2007 waren es noch 295 ExaByte, 2010 berichtete man vom Überschreiten der 1 Zettabyte Grenze und bis 2015 schätzt man ein Anwachsen auf 8 ZettaByte. Und bis 2016 werden so viele Videos pro Monat im Netz zirkulieren, dass man 6 Mio. Jahre bräuchte, um sie zu sehen. Dann werden in allein diesem Jahr so viele Daten durchs Internet laufen wie bislang überhaupt jemals gespeichert wurden.

Mit den neuesten Möglichkeiten der Biotechnologie ist es bereits erfolgreich gelungen, digitale Informationen in DNA abzuspeichern. Damit lassen sich in Zukunft 100 Millionen Stunden HD-Videomaterial in einer einzigen Tasse DNA speichern.

Doch was tun wir mit all diesen Daten und was unterscheidet gespeicherte Daten von Erinnerung, von Gedächtnis? Was ist eigentlich Gedächtnis, wie funktionieren neuronale Netzwerke, von den einfachsten Lebensformen bis zum Superhirn des Homo Sapiens?

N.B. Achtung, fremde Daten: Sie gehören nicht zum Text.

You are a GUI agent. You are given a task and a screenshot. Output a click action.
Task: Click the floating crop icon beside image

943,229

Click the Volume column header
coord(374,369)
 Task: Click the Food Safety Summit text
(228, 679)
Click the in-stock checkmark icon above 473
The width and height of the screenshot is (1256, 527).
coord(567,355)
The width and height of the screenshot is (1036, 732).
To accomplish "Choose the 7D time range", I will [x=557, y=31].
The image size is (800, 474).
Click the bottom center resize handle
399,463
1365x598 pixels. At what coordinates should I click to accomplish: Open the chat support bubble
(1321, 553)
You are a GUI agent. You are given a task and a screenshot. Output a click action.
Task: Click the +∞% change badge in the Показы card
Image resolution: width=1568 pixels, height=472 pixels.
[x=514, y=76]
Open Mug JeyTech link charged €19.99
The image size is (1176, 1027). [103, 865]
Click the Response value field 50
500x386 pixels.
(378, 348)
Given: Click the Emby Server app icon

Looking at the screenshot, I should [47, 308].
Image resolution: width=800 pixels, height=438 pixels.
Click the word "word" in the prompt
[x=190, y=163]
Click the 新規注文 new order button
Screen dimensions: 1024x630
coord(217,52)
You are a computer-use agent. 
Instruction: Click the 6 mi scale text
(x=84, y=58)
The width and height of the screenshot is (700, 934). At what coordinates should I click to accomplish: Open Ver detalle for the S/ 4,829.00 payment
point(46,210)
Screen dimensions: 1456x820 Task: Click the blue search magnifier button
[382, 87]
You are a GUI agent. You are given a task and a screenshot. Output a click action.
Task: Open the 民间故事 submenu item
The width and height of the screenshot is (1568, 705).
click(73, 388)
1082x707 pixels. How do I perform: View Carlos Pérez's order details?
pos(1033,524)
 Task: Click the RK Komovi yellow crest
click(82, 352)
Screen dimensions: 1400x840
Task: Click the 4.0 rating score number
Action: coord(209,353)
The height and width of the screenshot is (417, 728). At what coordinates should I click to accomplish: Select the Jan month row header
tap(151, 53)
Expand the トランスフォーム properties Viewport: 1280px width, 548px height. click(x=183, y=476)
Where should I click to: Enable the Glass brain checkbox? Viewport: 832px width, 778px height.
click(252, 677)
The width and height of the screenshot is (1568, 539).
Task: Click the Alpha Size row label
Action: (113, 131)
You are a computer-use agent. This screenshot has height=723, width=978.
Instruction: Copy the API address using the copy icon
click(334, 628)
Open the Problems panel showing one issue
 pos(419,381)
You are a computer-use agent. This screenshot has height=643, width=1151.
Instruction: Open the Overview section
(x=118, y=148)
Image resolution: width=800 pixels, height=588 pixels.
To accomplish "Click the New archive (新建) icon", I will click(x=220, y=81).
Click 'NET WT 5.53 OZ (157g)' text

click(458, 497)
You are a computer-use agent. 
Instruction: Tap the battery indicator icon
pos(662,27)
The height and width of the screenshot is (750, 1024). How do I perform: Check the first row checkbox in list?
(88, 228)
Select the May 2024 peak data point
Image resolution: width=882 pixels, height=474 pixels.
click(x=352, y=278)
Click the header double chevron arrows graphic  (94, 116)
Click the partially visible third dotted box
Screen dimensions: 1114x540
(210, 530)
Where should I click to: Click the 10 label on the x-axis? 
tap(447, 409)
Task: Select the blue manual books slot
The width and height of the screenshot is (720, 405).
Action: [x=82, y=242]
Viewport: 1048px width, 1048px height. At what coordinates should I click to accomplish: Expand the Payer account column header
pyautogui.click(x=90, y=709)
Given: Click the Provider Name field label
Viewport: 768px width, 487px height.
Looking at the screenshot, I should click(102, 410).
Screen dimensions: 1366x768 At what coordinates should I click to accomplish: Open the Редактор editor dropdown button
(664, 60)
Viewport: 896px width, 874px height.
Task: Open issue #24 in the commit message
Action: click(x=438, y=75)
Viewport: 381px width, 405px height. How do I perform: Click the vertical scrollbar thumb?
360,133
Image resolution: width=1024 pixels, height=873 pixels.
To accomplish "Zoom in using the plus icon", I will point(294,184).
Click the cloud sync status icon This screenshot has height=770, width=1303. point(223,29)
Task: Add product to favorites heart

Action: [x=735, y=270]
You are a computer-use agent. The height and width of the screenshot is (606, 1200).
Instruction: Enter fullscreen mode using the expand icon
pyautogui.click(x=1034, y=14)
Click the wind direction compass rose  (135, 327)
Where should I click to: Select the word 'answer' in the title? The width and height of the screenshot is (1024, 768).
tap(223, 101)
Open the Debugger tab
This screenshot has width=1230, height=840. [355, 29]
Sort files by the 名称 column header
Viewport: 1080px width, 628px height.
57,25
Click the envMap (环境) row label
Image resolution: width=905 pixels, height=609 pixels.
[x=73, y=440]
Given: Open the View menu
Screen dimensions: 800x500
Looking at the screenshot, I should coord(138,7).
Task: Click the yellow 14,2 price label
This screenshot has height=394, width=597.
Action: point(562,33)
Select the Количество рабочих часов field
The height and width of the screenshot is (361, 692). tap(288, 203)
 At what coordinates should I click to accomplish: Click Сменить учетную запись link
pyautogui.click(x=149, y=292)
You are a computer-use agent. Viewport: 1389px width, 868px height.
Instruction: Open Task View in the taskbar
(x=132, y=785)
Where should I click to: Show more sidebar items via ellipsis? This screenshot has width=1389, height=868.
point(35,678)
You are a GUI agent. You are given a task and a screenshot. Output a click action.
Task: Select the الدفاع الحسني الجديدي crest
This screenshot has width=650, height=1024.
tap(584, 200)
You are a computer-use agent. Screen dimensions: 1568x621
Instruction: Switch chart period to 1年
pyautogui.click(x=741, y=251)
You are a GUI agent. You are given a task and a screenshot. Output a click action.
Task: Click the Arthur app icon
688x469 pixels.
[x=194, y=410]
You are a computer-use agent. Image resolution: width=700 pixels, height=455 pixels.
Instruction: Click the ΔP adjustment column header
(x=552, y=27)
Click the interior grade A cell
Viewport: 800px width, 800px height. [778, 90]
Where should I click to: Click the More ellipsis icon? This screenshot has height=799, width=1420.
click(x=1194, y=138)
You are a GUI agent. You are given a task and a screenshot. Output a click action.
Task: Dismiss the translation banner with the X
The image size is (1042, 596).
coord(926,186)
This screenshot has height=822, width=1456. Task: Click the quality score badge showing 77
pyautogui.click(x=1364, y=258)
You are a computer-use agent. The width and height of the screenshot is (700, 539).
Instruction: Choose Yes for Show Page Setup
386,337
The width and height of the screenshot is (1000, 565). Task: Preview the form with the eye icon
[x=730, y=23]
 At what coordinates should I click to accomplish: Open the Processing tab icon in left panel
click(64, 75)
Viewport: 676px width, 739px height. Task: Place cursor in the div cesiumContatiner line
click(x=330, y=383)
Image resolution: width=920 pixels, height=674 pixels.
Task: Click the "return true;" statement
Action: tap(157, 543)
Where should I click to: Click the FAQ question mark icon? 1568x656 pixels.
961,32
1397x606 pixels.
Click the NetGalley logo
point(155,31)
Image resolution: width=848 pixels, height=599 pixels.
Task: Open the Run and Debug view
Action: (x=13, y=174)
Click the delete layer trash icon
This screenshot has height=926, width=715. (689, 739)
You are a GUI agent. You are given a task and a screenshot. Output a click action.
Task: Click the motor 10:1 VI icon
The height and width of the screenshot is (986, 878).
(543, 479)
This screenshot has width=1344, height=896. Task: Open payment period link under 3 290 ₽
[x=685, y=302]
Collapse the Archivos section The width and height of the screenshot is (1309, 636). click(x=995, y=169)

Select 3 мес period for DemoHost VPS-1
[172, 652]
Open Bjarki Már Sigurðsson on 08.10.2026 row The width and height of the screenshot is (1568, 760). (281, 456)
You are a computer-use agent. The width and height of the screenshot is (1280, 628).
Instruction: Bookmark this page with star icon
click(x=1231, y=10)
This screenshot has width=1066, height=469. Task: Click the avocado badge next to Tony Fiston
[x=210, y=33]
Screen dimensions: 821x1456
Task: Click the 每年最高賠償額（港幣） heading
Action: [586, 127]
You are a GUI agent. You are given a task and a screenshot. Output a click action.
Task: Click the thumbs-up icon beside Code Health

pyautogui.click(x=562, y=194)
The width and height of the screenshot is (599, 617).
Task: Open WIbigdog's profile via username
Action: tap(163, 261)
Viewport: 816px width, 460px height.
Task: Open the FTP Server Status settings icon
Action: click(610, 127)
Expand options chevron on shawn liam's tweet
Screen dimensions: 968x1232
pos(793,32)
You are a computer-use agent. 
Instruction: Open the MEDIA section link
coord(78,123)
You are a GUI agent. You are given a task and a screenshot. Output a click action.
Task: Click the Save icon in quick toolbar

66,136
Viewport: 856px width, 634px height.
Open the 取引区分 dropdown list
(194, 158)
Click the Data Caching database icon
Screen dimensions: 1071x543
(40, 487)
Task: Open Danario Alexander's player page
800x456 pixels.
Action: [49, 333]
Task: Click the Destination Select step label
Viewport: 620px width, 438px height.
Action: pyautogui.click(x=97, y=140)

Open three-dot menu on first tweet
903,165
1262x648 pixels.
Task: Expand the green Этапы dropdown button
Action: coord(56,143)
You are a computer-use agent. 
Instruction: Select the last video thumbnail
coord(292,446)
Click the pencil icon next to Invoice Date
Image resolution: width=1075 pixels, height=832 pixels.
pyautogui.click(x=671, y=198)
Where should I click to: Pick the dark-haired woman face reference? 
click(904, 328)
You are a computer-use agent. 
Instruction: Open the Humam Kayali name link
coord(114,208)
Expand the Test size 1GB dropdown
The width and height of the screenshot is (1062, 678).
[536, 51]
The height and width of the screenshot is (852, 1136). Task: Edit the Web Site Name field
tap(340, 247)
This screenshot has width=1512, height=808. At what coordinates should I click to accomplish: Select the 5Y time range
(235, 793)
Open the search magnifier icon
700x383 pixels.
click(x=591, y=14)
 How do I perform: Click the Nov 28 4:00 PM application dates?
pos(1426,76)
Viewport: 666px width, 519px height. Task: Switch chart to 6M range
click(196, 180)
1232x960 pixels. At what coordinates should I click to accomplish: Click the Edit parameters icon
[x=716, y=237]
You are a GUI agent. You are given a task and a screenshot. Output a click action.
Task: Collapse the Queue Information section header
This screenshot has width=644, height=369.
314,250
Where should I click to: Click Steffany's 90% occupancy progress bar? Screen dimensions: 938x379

Das perfekte Gedächtnis der Natur ist die DNA, mit der sie sich nicht nur selbst repliziert, sondern auch weiterentwickelt. Aber ist nicht letztlich jedes Wasserstoffatom ein hundertprozentig exaktes und abrufbares Gedächtnis, in dem der Moment kurz nach dem Urknall (380.000 Jahre glauben die Wissenschaftlerinnen) festgehalten ist, als das Universum erstmals soweit abgekühlt war, dass sich die Elementarteilchen zu Atomen zusammenfinden konnten und alles begann Form anzunehmen? Oder ist doch erst die Sprache der Grundstein für die Weitergabe von Wissen und Bewahrung von Erinnerung?

„Recording“, unser technischer Begriff für das Aufzeichnen von Informationen, kommt von den zwei Silben „re“ und „cor“ und erinnert daran, dass man einst glaubte, die Erinnerungen wären in unserem Herzen gespeichert – eventuell eine hilfreiche Assoziation, wenn es immer mehr darum geht zu entscheiden, was uns aus der unendlichen Datenflut tatsächlich interessieren, berühren soll. Doch wo sitzt Erinnerung nun wirklich, wir wissen es nicht.

Von Ronald Reagan weiß man, dass er in seinem Wahlkampf 1980 immer wieder mit großer Überzeugung ein Kriegserlebnis geschildert hat, das aber, obwohl er selbst anscheinend fest daran glaubte, bloß die Handlung eines Hollywoodfilms war, die er aber für sich verinnerlicht und zu seiner Erinnerung gemacht hatte. WissenschaftlerInnen haben mittlerweile mit vielen Experimenten nachgewiesen, dass unsere Erinnerungen alles andere als objektive Aufzeichnungen des tatsächlich Geschehenen sind. Demnach auch nicht etwas, das abgelegt ist wie ein Buch in einem Regal, sondern jedes Mal wieder ein in Echtzeit entstehendes Konstrukt unseres Gehirns. Das Gehirn spielt also nicht die Rolle einer Lagerstätte oder gar des Bewusstseins selbst. Vielmehr ist das Gehirn der Verbindungspunkt zwischen dem Individuum und seinem Umfeld, und aus den Prozessen dieser Verbindung entstehen Erinnerung und Bewusstsein andauernd neu.